■ **What to do**
Drop every picture and copy exactly the lines from the one with "The width and height of the screenshot is (621, 520)." through the last line of the listing below.
┄┄┄┄┄┄
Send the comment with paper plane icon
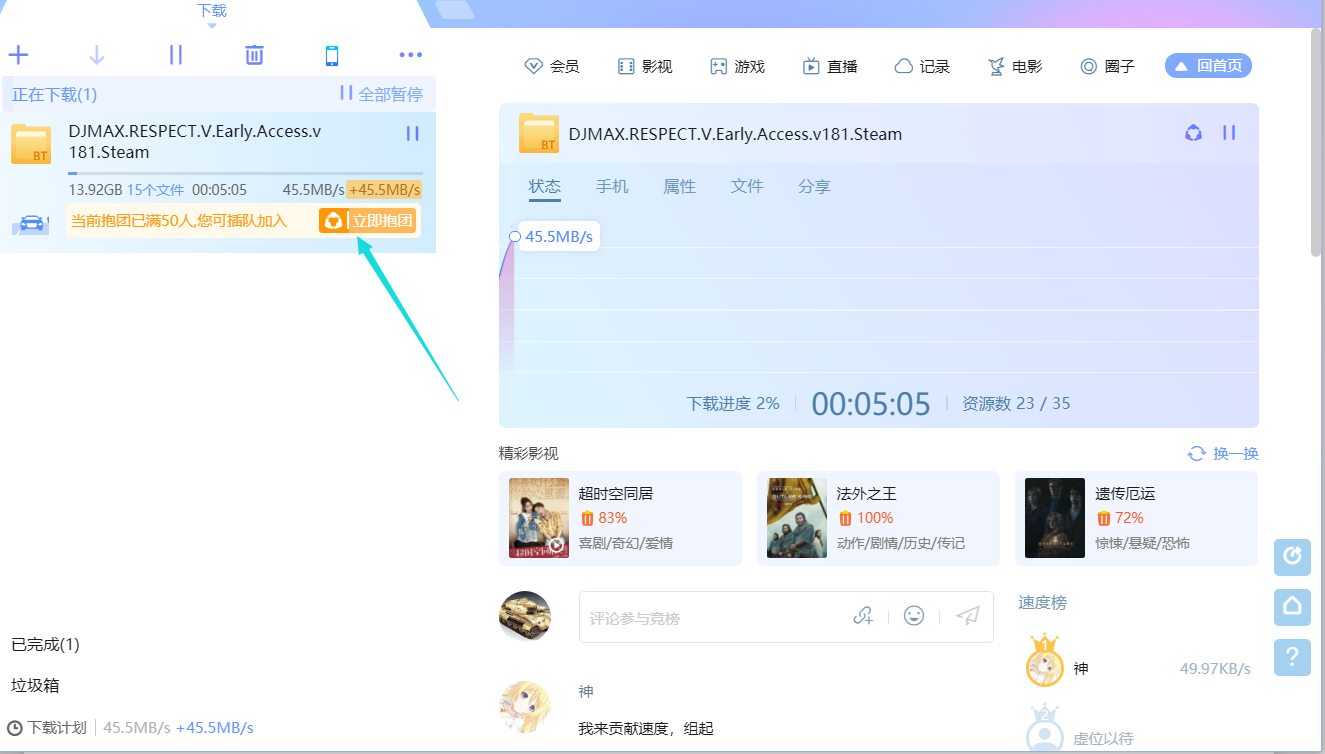The width and height of the screenshot is (1325, 754). click(965, 615)
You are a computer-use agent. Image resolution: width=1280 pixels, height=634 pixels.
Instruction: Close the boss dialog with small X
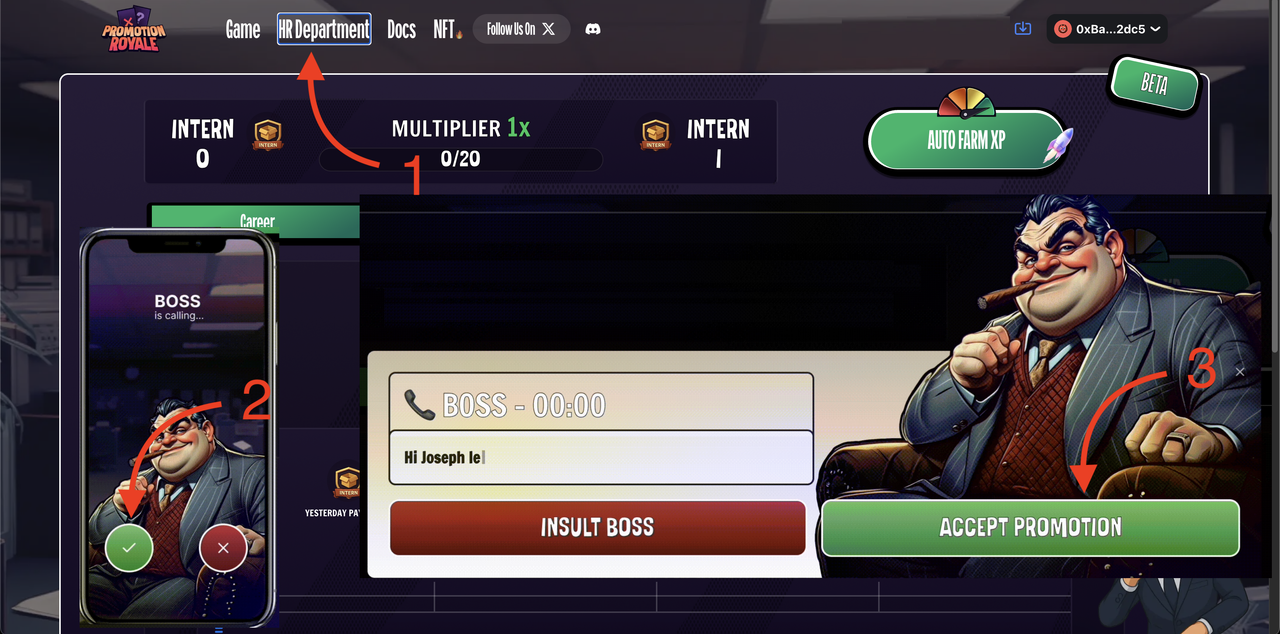pos(1240,372)
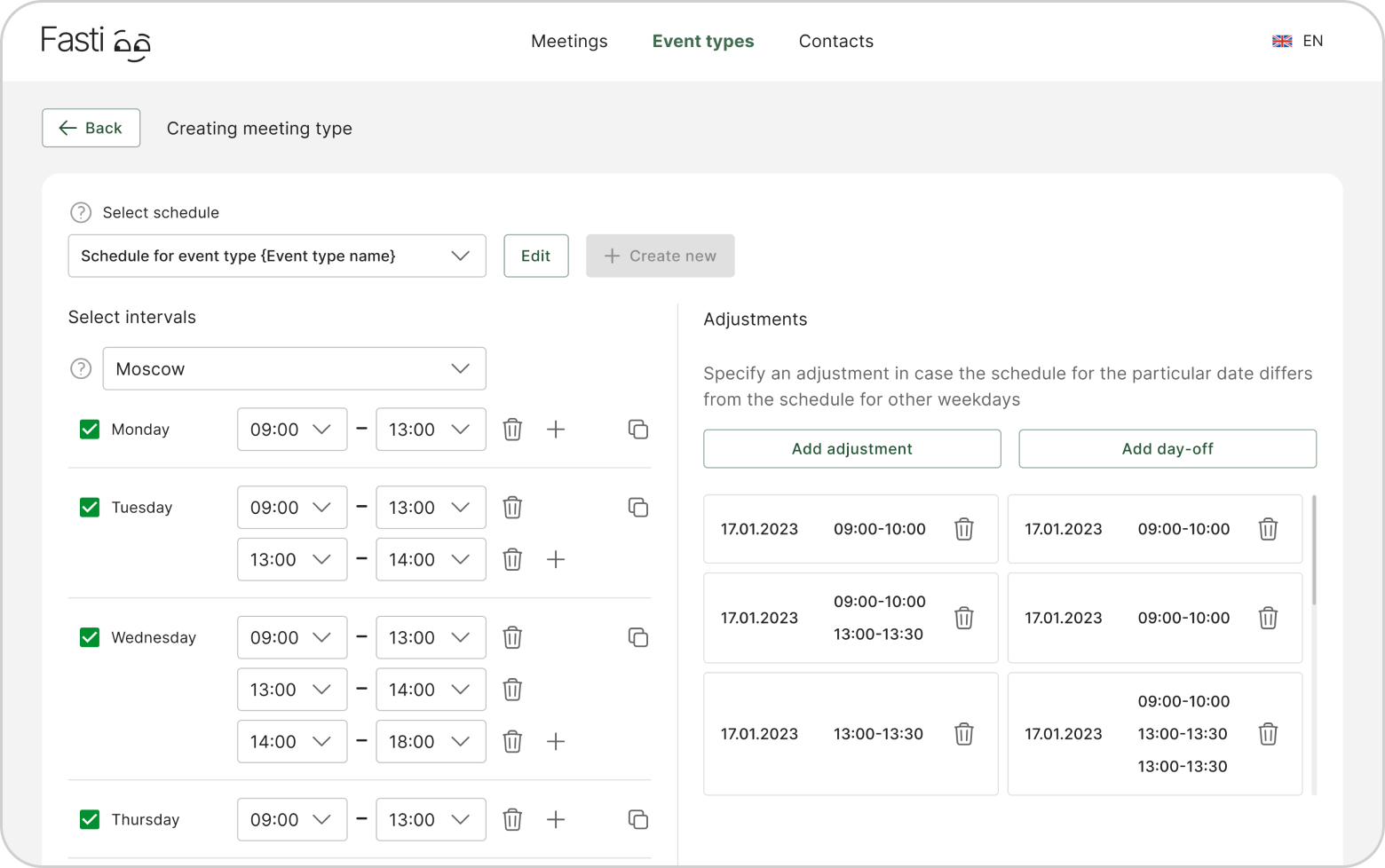Disable Wednesday availability checkbox
This screenshot has width=1385, height=868.
90,637
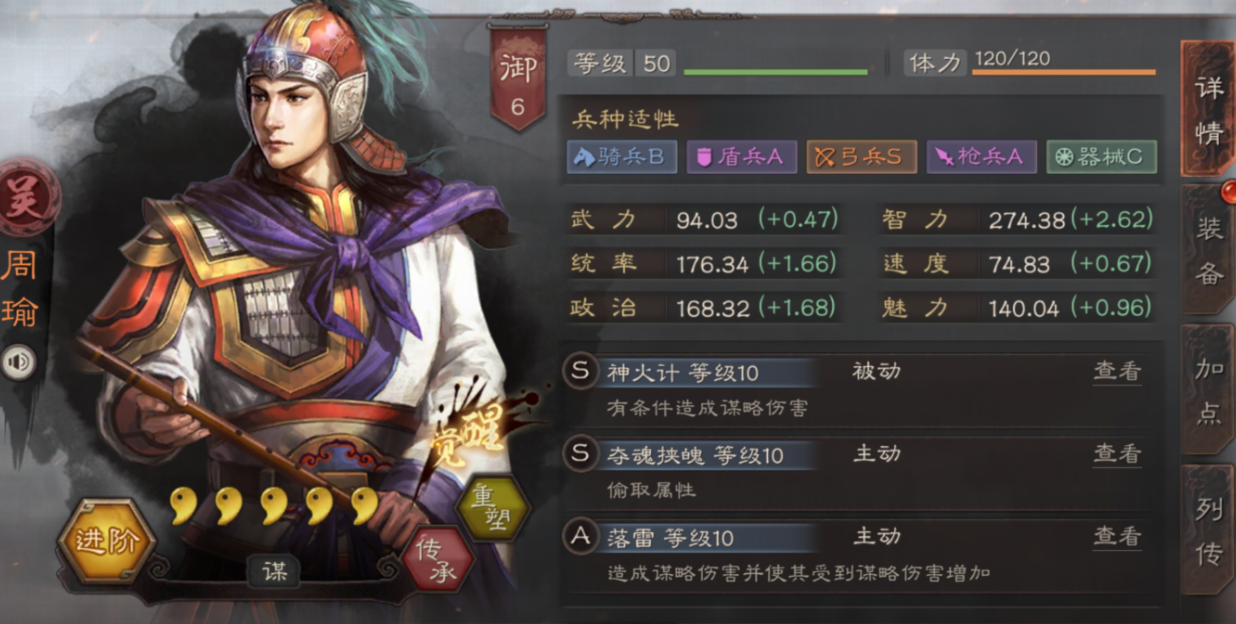Screen dimensions: 1236x624
Task: Tap the S grade icon of 神火计
Action: [580, 373]
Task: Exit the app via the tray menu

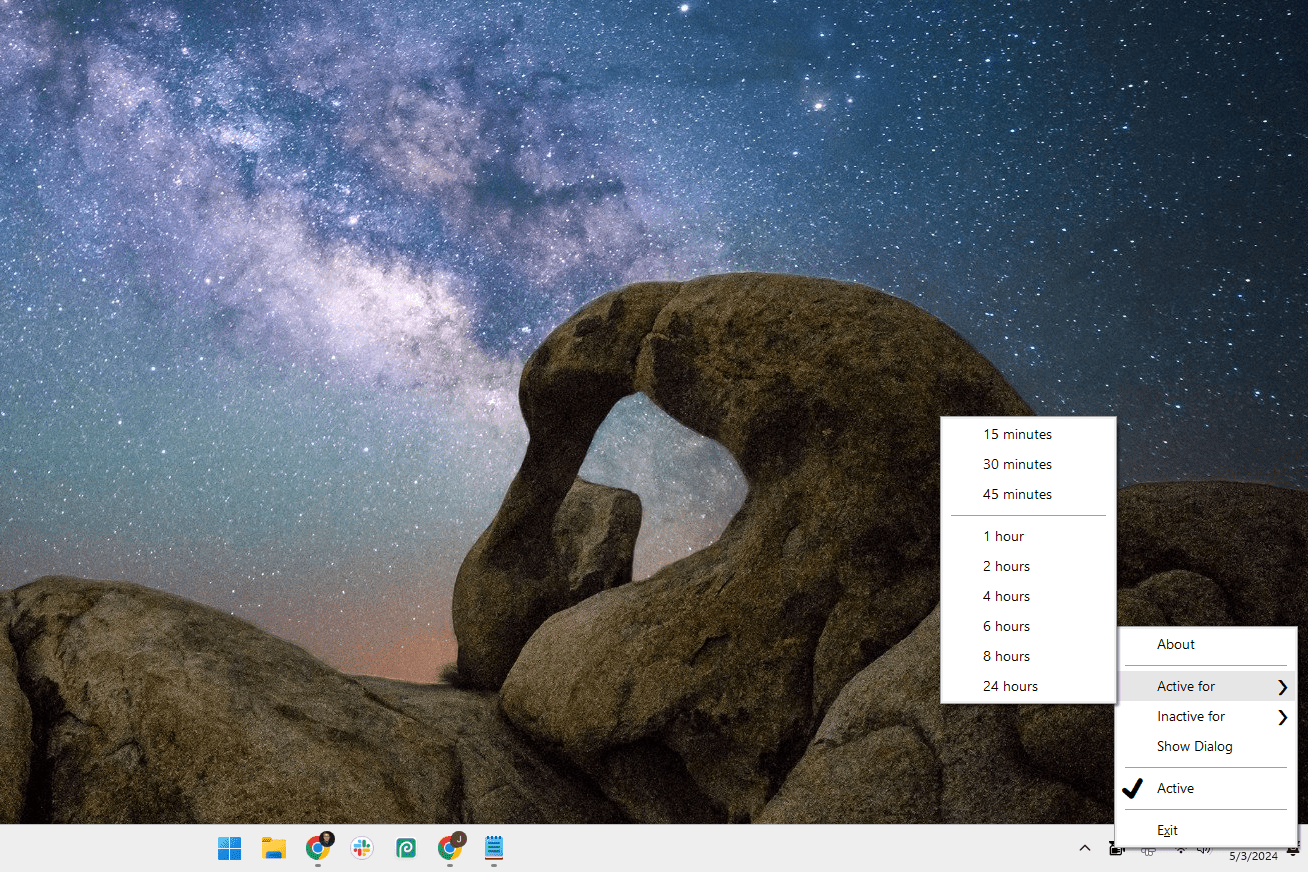Action: coord(1167,830)
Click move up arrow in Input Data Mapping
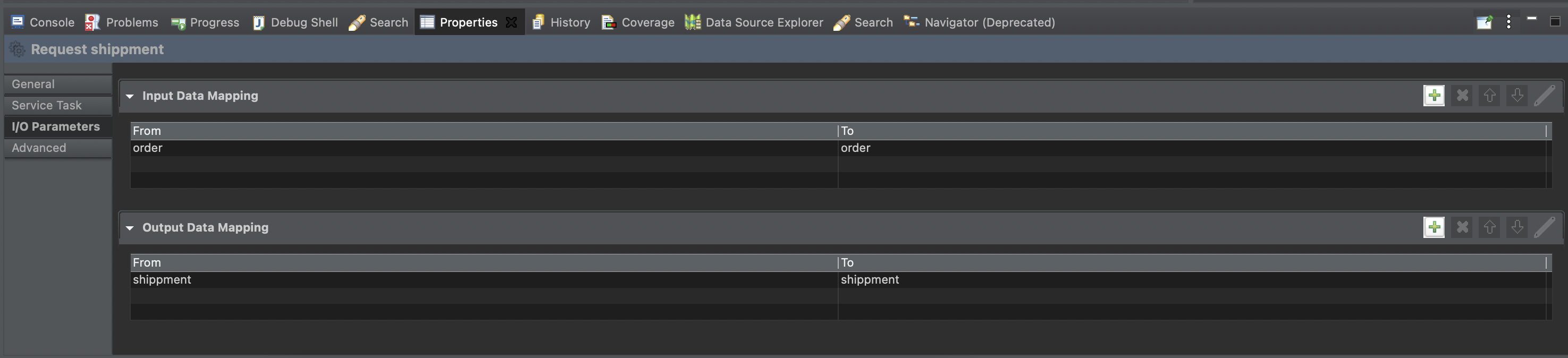Viewport: 1568px width, 358px height. (x=1489, y=96)
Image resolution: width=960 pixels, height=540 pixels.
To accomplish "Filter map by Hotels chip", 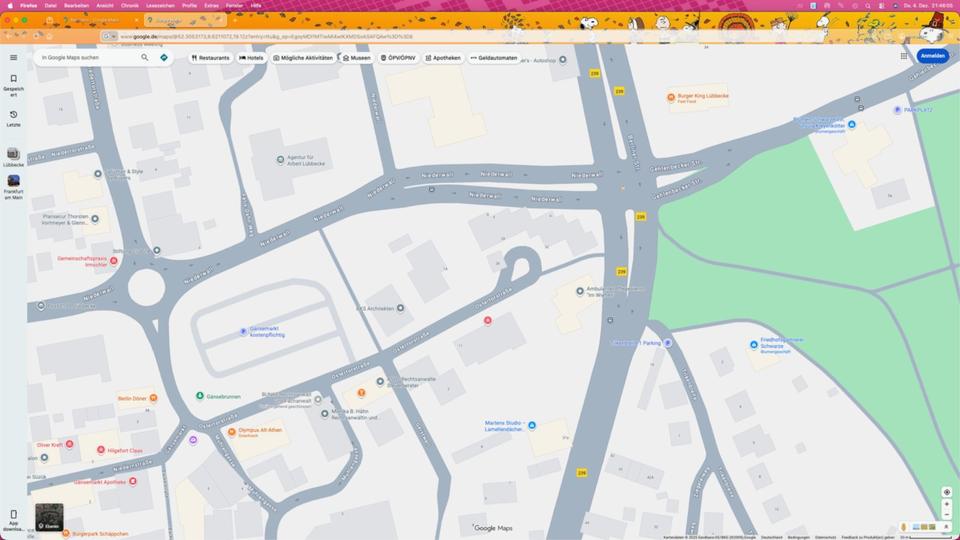I will (251, 58).
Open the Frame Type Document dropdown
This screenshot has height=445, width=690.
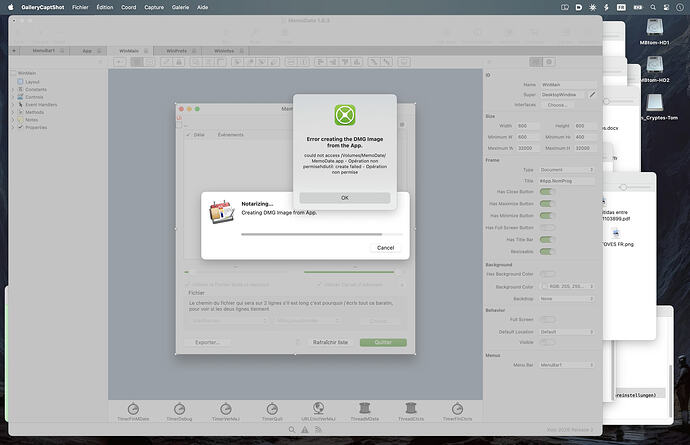(x=567, y=169)
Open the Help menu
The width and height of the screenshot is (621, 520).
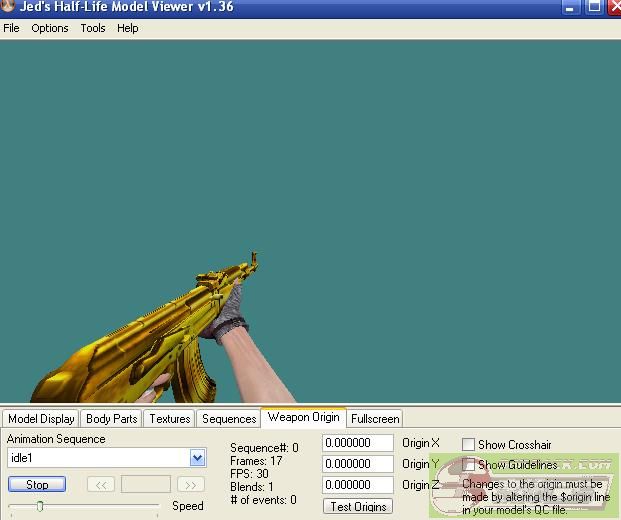[128, 28]
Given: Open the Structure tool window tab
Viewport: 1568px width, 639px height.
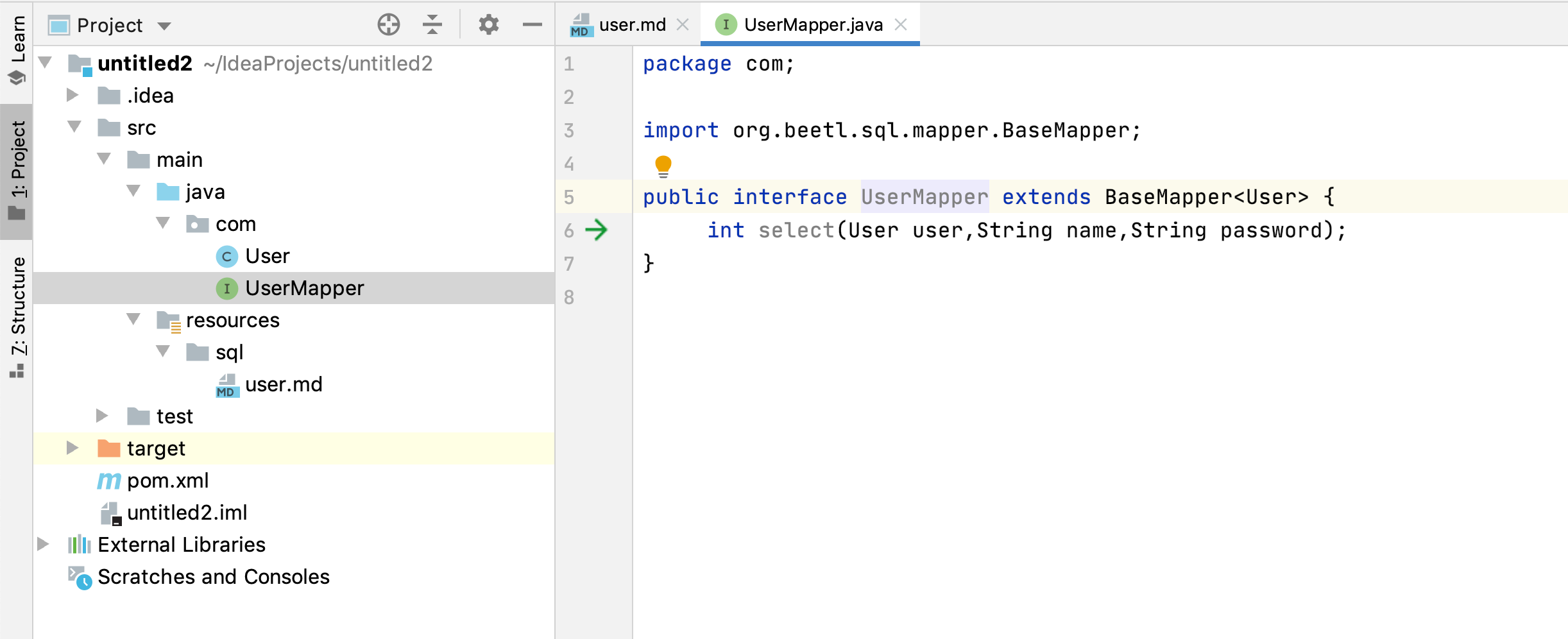Looking at the screenshot, I should pyautogui.click(x=17, y=308).
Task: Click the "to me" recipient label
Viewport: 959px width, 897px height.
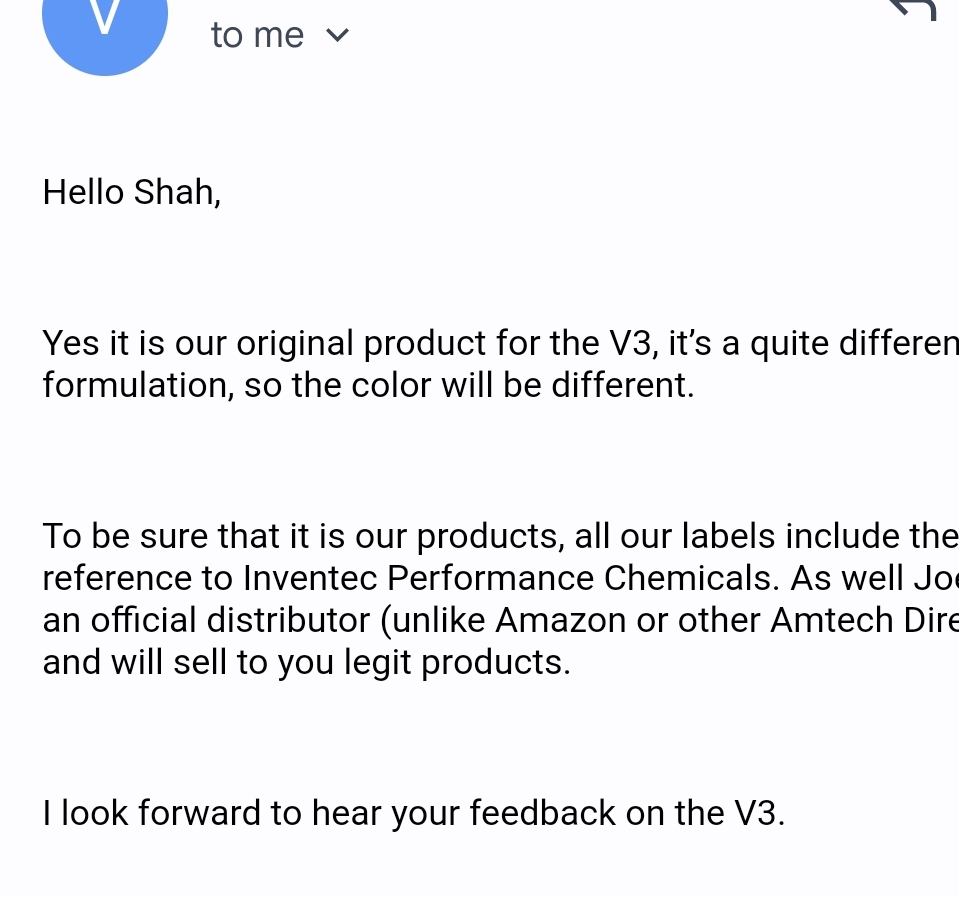Action: 257,35
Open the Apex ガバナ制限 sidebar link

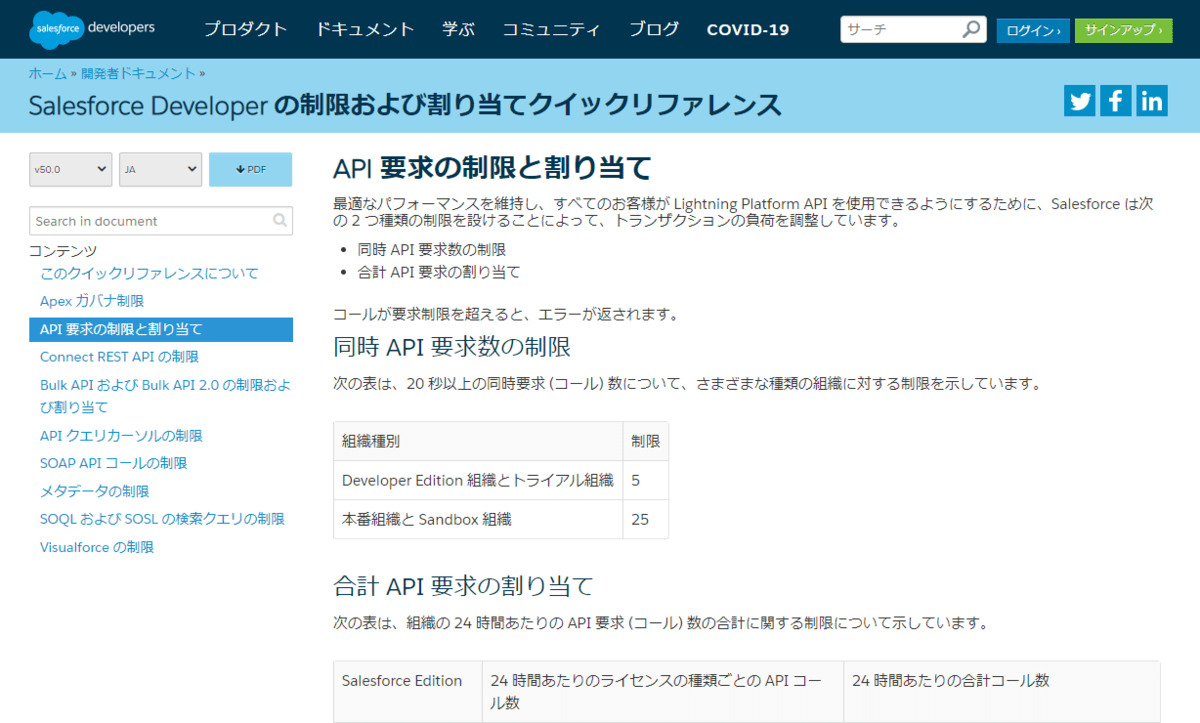[92, 300]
┄┄┄┄┄┄
■ **Exercise answer**
The width and height of the screenshot is (621, 520).
[128, 28]
Given: Open the Structure tool window tab
Viewport: 1568px width, 639px height.
Looking at the screenshot, I should pyautogui.click(x=17, y=308).
Task: Click the "to me" recipient label
Viewport: 959px width, 897px height.
Action: 257,35
Open the Apex ガバナ制限 sidebar link

[92, 300]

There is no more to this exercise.